I worked on my Allie story tonight. It’s been since last Monday that I’ve been able to sit down and work on this book. I only have a couple of hours every other night. Wednesday I had to some work for work after Susan put Allie to bed and Friday night I was in Orlando.

Tonight I put my butt in a chair and wrote. I had no idea that the story was going to go where it went when I sat down. I actually had no idea what I was going to write about tonight. I looked at my outline, and just took a stab at Chapter two “the pregnancy,” but I wrote very little about the pregnancy except the part about Charity calling us up and telling us she was pregnant.

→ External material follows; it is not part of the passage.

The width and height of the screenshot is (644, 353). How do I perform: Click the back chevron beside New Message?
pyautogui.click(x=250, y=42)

I had a conversation with a friend this week about the difficulties that come with being the parent of adult children. It’s not something I’ve really thought about much before, but the conversation is still echoing in my ears. I just thought that being the parent of a grown up kid is just part of being a parent. And parenting our disabled little girl is much more challenging than it was to parent our now adult children when they were Allie’s age. Susan and I are always thinking about how easy they were compared to what it takes to parent Allie. But my friend’s perspective is so accurate. Parenting our grown up kids is much more worrying and challenging than parenting the same people as children.
So between parenting Allie and my two adult children, parenthood has become much more challenging.

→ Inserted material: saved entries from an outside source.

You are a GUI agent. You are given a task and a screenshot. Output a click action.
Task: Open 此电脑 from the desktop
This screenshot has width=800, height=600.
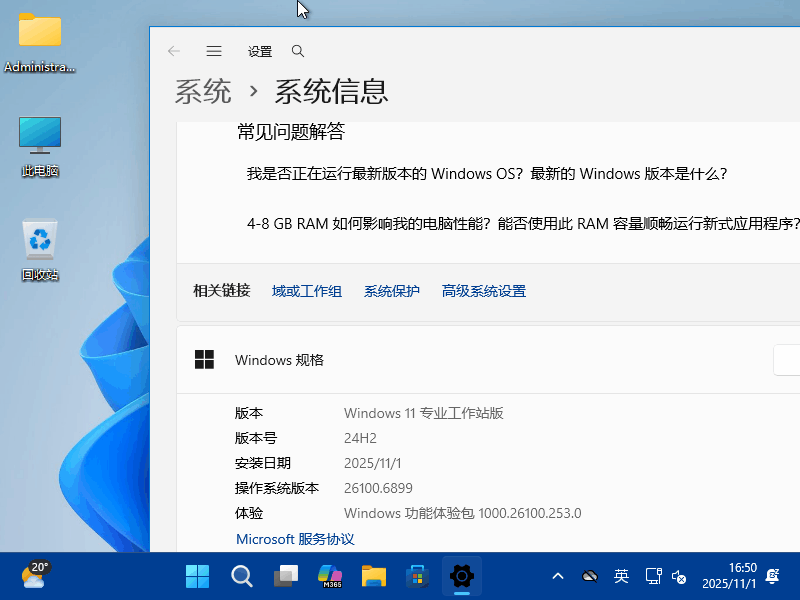coord(39,140)
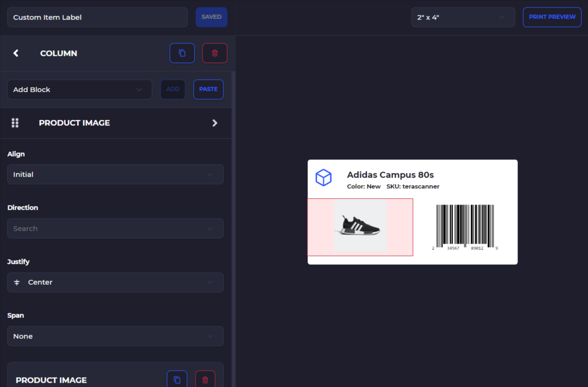Grab the Product Image drag handle dots

(x=15, y=123)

Here’s a taste of what’s in the draft I wrote tonight:
After Timmy moved to San Francisco, Charity wanted to just show up at his parents' house with Allie and say, "here's your granddaughter! Surprise?" His parents didn’t know there was a pregnancy. 

I told Charity that I thought it was a bad idea. For some reason Timmy didn't feel that his family was a safe place to talk about Allie. He had moved out of town after Charity was pregnant. He was back in town after Allie was born, but he didn’t tell his parents then, either. I made the assumption and made a case to Charity that Timmy didn't feel safe communicating about his choices or their consequences. 
Contrast that with how Charity told us about her pregnancy. Only a few hours had passed from the time she knew for sure until the time she told us. She did not put it off until after she was showing. She took a pregnancy test – actually,  she took four of them, and, when they came up positive – she told us. 

I proud of her for that. I was not happy with the news that she was pregnant out of wedlock. But as time went on, I really warmed up to the idea of being a grandpa although I was way to young, in my opinion. I was only 40 for about two weeks when she made the big announcement.  

On Halloween, approximately one year after she announced her pregnancy, Charity dressed Allie in a teddy bear suit and drove to Timmy's parent's apartment. John, Allie's paternal grandfather opened the door. The way John tells the story, he took one look at Allie and knew right away that this was his son's little baby. Allie looked like Timmy did when he was a baby. 
John piled Allie and Charity into the car and drove them to see Ruth, Timmy's mother. John and Ruth were very excited to have a granddaughter and immediately became involved in Allie's life. 
Timmy and Charity were talking regularly at the although Charity never told Timmy her plan to tell his parent's about Allie. While John and Allie and Charity were in the car together. Charity's phone rang. The phone's screen indicated that caller. 
"It's Timmy," Charity told John. 
"May I answer it?" John asked Charity 
Charity gave him the phone. 
"Hello, Timmy. I’m here with Charity and Allie."


BrianaJGutierrez said...

Great start! It's a story that has to be told. Thanks for sharing. God out Allie in the most precious hands with you and your wife. Thanks for sharing the story w us as hard as it must be.

Bryonm said...

Thanks for that, Briana. I appreciate your thoughts.